I feel fairly confident that I can resurrect her - that decrepit house plant you forgot about while on vacation is rarely actually dead - but it's going to take some time and reinvestment of energy, and it took me months to get her "living" and "rounded" the first time around.

It's made me realize that I need to be spending at least a little time with the novel every day, lest something like this happen to its other hapless denizens! Consider this reason #692 that writing is never just a hobby. Hobbies don't require daily attention.

Thursday, September 18, 2008

The Writer's Tale (from Michelle)

I'm sorry, I'm sorry, I'm sorry; I really am trying not to post too often about Doctor Who, but I am apparently failing. But I found this amazing extract from The Writer's Tale online this morning, with some amazing insights into that most meaningless of phrases, "finding your voice."

You can view the full article here, and it contains lots of lovely spoilerage for the Christmas special, as well as some things that make me sad (like, referring to River Song as "the Doctor's wife" - I really can't deal with the idea of him marrying that irritating woman. Too bad they couldn't get Kate Winslet, I probably would have loved her then...ANYway!).

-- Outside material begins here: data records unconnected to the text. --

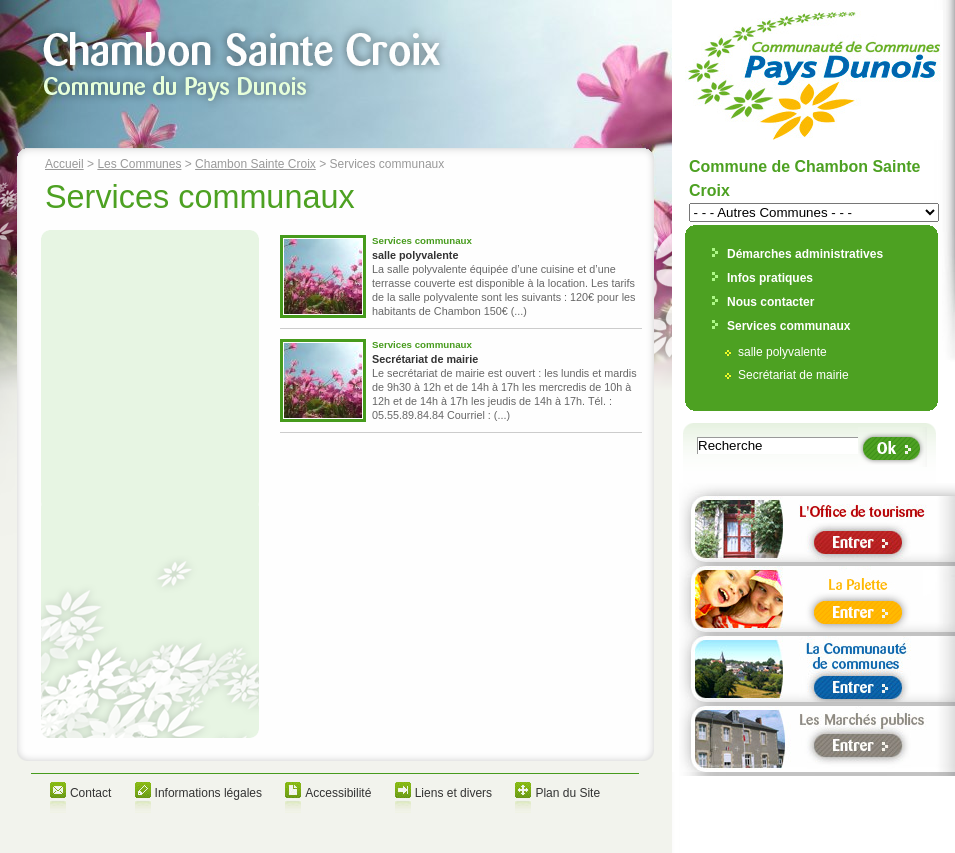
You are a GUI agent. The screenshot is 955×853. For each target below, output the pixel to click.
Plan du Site (567, 793)
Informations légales (208, 793)
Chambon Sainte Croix (255, 164)
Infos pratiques (770, 278)
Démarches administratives (805, 254)
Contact (90, 793)
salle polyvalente (415, 255)
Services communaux (788, 326)
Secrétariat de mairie (425, 359)
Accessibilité (338, 793)
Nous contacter (770, 302)
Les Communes (139, 164)
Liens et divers (453, 793)
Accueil (64, 164)
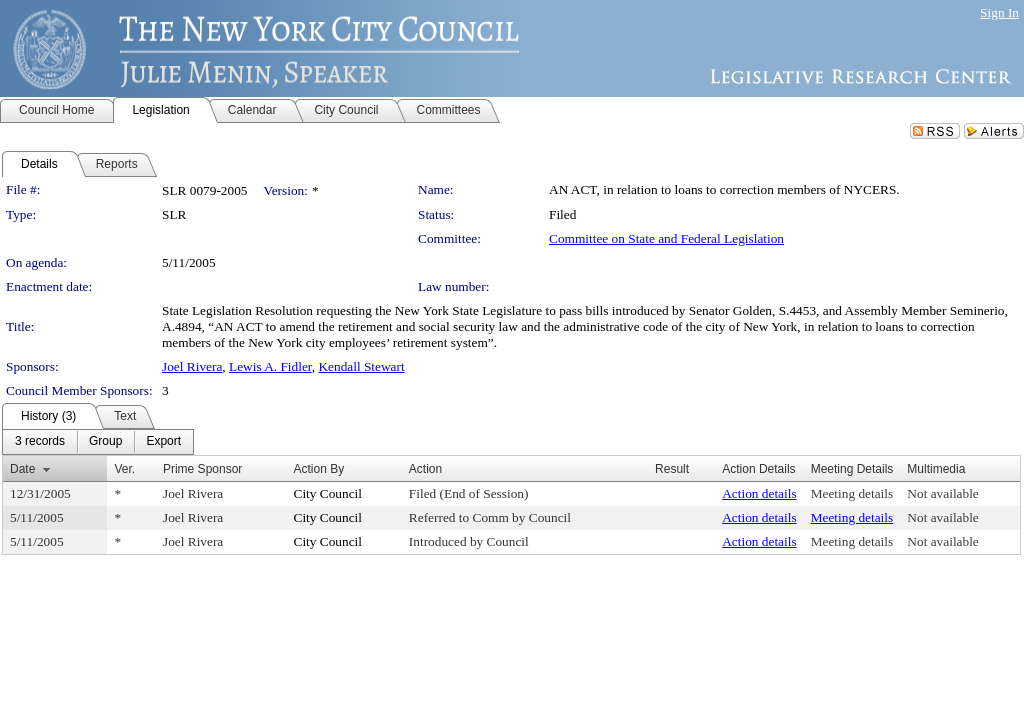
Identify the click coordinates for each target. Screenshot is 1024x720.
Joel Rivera (192, 366)
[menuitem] (40, 442)
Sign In (999, 12)
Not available (942, 493)
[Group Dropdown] (105, 442)
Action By (319, 469)
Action (425, 469)
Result (672, 469)
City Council (328, 493)
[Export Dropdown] (163, 442)
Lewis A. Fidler (270, 366)
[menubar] (98, 442)
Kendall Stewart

But for those of you who don't suffer from Who addiction, I'll just extract the best bit, the bit any writer might be interested in:

You ask how a writer finds their voice. Now, that's a question!... Gaining a voice, whatever that is, comes with experience and practice - and the writing, again, is indivisible from the person. Your voice tends to be something that other people talk about, about you. It's not something that you think about much yourself, and certainly not whilst writing. I never - never - sit here thinking, what's my voice? You might as well ponder, who am I? It is, in fact, exactly the same thing. You can wonder your whole life and you'll never get an answer to that. After all these years of wondering, I've never realised those last four sentences quite so clearly! This Great Correspondence does me good.
So the voice exists simply because you exist. You find your voice by writing, by experience. You can see voices in scripts, can't you?...

...Again, again, again, scripts don't just live in Script World; they exist alongside everything else that you love and hate in your whole, wide, mad, lovely life. You copy from - or rather, are influenced by - everything...
It's so important to start writing, because then the process never, ever ends. Finding your voice isn't the last stage, just another stage along the way. You reach the top of that mountain, only to see a whole bloody, endless range of mountains waiting beyond. You've a million more things to reach for, a million more variations on your voice to articulate.